Федор брякнул чашками об стол. Ощупал Марию глазами, как бережными, слепыми от любви руками.
– Что-то ты долго дрожишь, Машаня. Уж согреться должна. Не стряслось у тебя ничего еще?.. такого…
Она подумала: рассказать ему наконец про Степана? Ведь поймет, все поймет… Он – единственный – это поймет… А больше никто.
И про Петра – рассказать…
– Нет. – Тряхнула головой. – Ничего. Все уже стряслось. – Горько улыбнулась. – Расскажи мне лучше еще про древних богов. Когда ты о них говоришь, я их вижу живыми.
– А-а-а, про этих ребят!.. Вот Будда. Он тоже ничего паренек был. По дорогам ходил… под деревом дрых! Как прямо собачка… или волчонок какой. Ложился в пыль – и дрых! И блохи его не кусали!
– Федя, ну что ты, какие блохи…
Она уже смеялась.
– Натуральные! Что, в Индии блох нету, что ли? Всегда пожалста. Будду все любили! И бедняки, и богатеи… и монахи, и бабенки… женщины, Машка, ну не косись ты так!.. это же не матерное слово…
Она хохотала, закидывая голову.
Федор любовался ею.
Она поймала его взгляд. И щеки, шея у нее заалели, как у девочки.
Федор сел на корточки у ее ног. Мария поцеловала его в лоб, потом в ухо, в нос, в глаза.
Она целовала, обсыпала поцелуями его лицо, – так целуют ребенка.
– Маруська… ласкуша моя… – Федор повернул ее ладони к своему лицу, сам уже целовал их, зарывался в них носом. – А что ты думаешь… Христос-то… тоже – странник был!
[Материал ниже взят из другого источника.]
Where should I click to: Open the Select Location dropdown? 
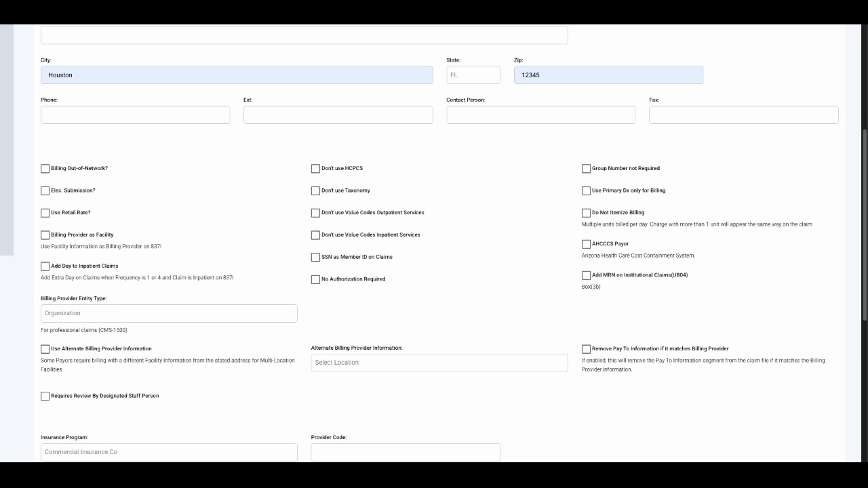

Путник! Всегда в дороге! У Него ноги-то, наверное, такие были – исколотые… израненные… ступни – твердые, как деревянные… все по земле да по земле, по горячей, по пустынной земле… и нигде кружку воды не подадут…
– Ну что ты, Федя, подавали… И даже – хлеба кусок подавали…
– А Он в одной деревеньке – знаешь?.. – водичку в винцо превратил…
– А ты – нам – сейчас – не можешь?.. Не можешь, то-то же… слабак…
Она посмотрела в его близкое, широкое как медная старая тарелка, родное лицо, потом заглянула ему за спину, туда, где на мольберте и на старых столах стояли картины.
Он оглянулся, взгляд ее повторил. Будто солнце взошло на его лице.
– А-а… смотришь. Смотри. – Он всунул в зубы сигарету. – Новые.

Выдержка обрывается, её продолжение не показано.